Minnesota Chamber of Commerce president Doug Loon says his members' opinions don’t match those of the LuntzGlobal survey — including those regarding requirements that businesses offer benefits like paid paternity leave, which 82 percent of respondents supported, or more paid sick leave, which 73 percent supported. The Minnesota Chamber has found that even those of its members who are offering those benefits would rather have the choice of whether to do so, and how.
“It’s what most employers are moving to,” Loon says. “Do we need to pass a one-size-fits-all on sick leave? We would argue that we do not.”
So Loon and Barr say they’re just following their members’ wishes. Some business groups have a different perspective — but don’t necessarily have the power to combat a state chamber when it puts its mind to something.

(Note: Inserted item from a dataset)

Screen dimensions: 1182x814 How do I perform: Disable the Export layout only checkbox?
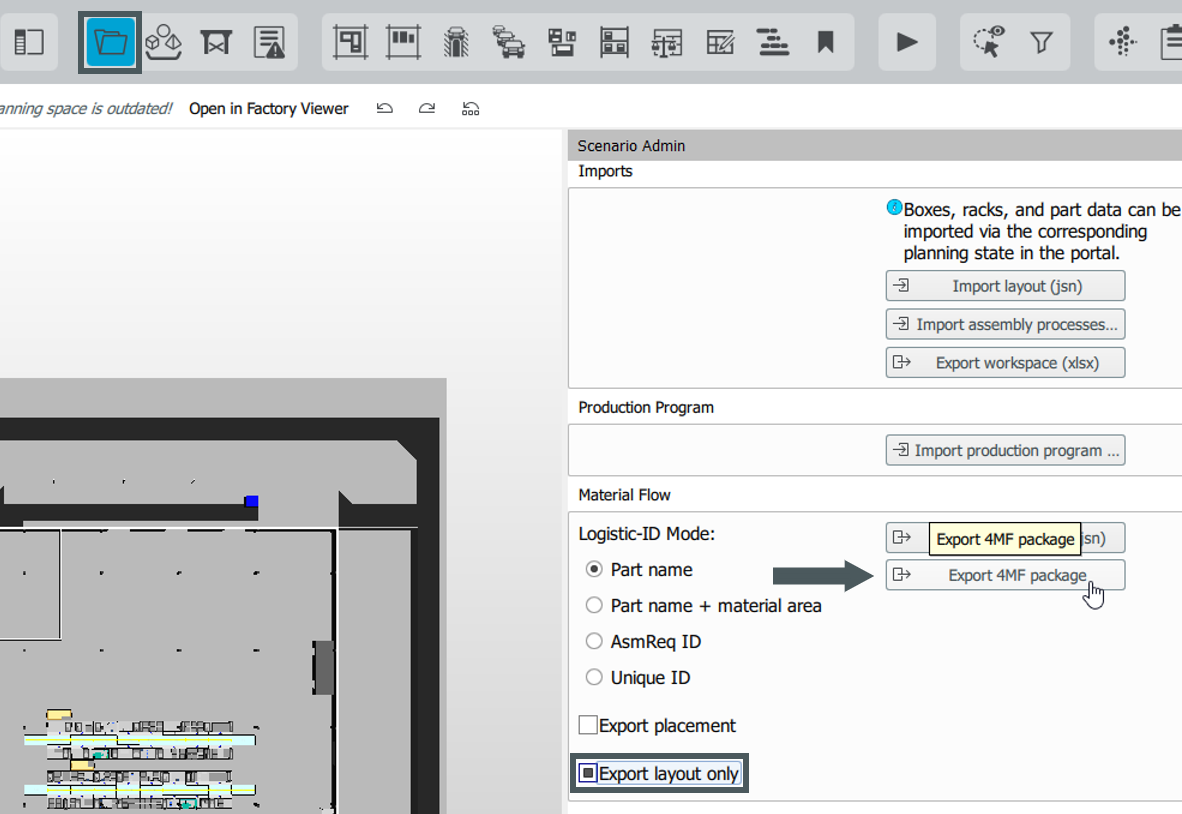(588, 773)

The South Carolina Small Business Chamber of Commerce has supported a higher minimum wage, but its president Frank Knapp says his members simply don’t have the bandwidth to push for it, with so many other issues on their plate. “When you actually talk to those people one on one, you find that yeah they’re fine with raising the minimum wage,” Knapp says. “But they’re not going to crusade for the minimum wage.”

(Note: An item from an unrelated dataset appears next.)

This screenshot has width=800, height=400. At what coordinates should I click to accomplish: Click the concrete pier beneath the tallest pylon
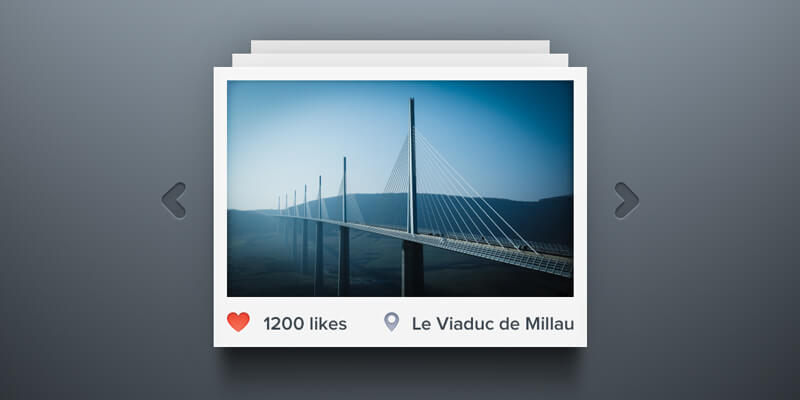[412, 268]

That might be true of traditional chamber members too, Knapp thinks, many of whom mostly join for the networking benefits rather than the political advocacy aspect anyway. But within those groups, the industries that care most about a given policy matter — hotels and restaurants, in the case of the minimum wage — drive the organization’s agenda. “Usually the most vocal members of the state chambers dominate on that particular issue, and everybody else stays quiet,” Knapp says.
When that happens, it’s easy for politicians and the public to get the idea that the private sector stands united against raising the minimum wage, when opinions are actually much more diverse.
Holly Sklar is CEO of a national group called Business for a Fair Minimum Wage that favors raising the wage floor in states and nationwide, and she points to a number of surveys by reputable pollsters — from CareerBuilder, Small Business Majority, and the American Sustainable Business Council — that found most businesses agree. Many of those businesses don’t join state chambers, which means their opinions don’t filter up to the organization’s leadership, so its positions don’t change — and that’s what gets conveyed to politicians.
“Sometimes you end up confused by the fact that someone has enough money to be in the halls of the state senate, day after day after day, funded by some of the bigger corporations that have more of an investment in the status quo,” Sklar says. “It has an impact on how it’s perceived — you start thinking that’s what business thinks.”
Correction: A previous version of this story incorrectly identified the LuntzGlobal representative speaking in the webinar. The error has been corrected.